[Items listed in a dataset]
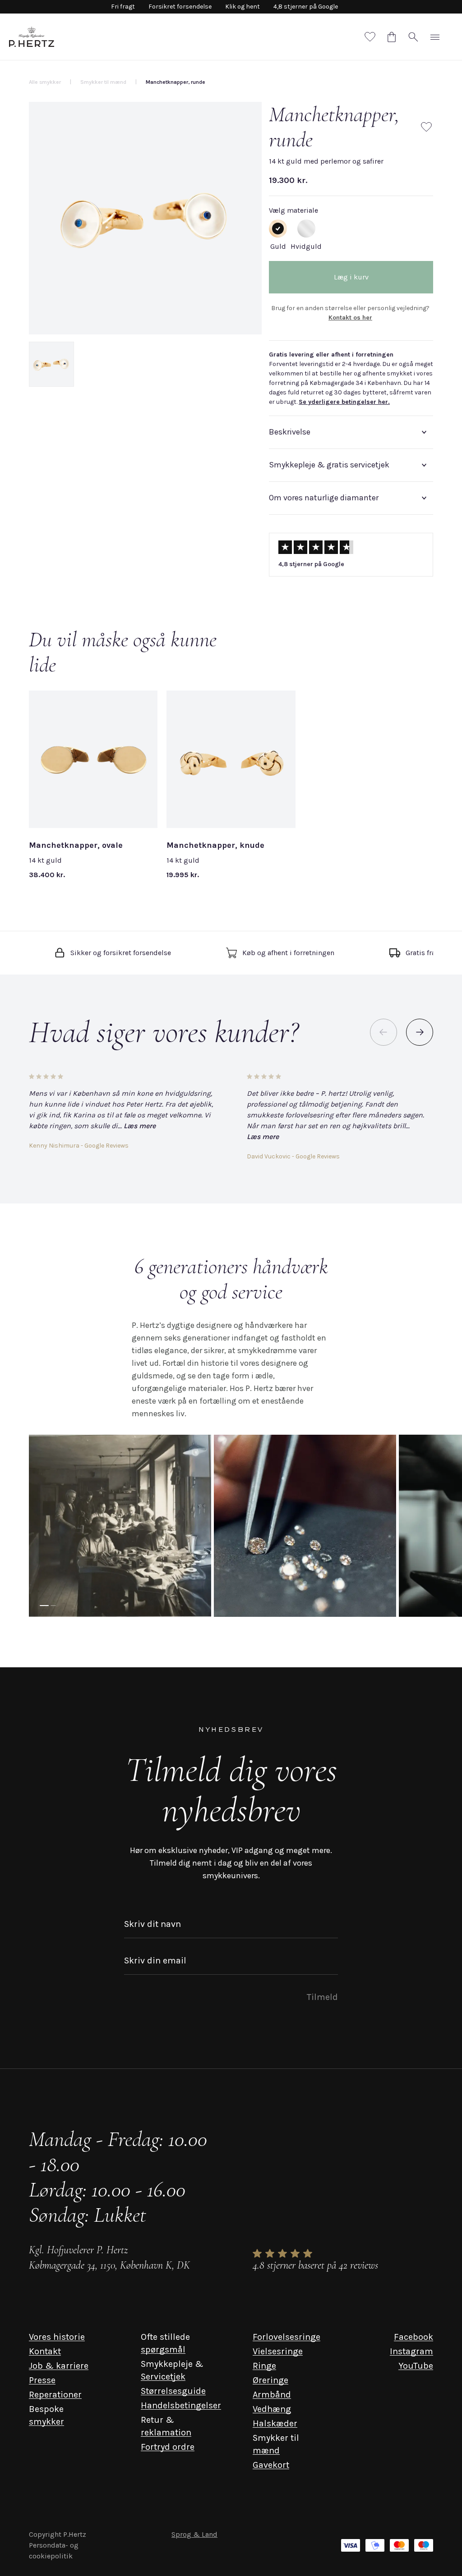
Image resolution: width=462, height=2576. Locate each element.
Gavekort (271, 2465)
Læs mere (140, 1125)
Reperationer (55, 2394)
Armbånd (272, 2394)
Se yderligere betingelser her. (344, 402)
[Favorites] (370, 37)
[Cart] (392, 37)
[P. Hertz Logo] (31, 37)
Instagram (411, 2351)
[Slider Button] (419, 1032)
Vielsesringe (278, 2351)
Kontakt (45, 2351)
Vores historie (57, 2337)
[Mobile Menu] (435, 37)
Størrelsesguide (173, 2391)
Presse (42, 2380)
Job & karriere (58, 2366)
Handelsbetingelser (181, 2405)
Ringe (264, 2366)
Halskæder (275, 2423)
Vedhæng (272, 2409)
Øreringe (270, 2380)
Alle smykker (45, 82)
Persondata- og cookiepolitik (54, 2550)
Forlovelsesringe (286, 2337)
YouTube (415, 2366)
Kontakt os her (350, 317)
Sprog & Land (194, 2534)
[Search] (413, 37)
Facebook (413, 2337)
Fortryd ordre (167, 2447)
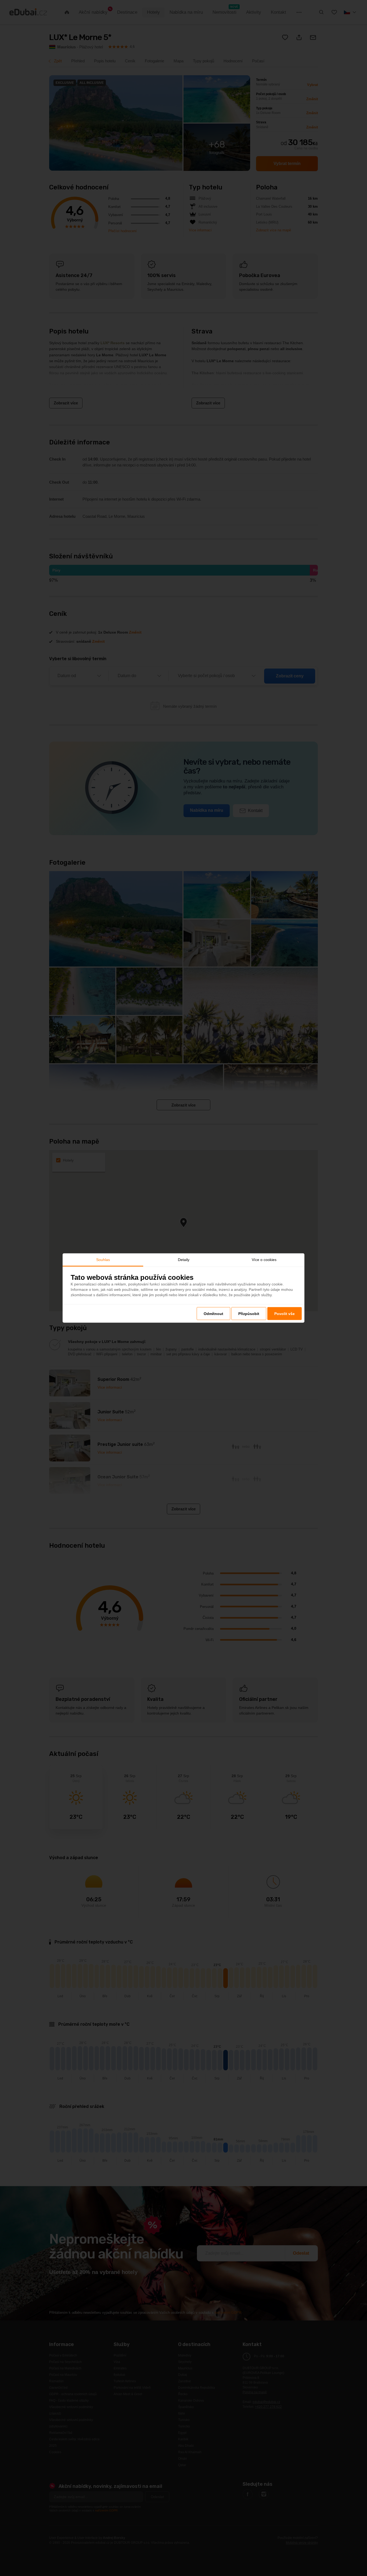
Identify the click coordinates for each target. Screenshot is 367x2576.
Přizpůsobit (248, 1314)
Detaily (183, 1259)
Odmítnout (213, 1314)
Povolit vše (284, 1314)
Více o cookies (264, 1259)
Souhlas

WHAT IS NEEDED: If a line in the records contains the word "each", copy it.

SOLUTION TO THE PROBLEM:
Image resolution: width=462, height=2576. Locate each element.
Identify the click coordinates for each target. Screenshot is 367x2576.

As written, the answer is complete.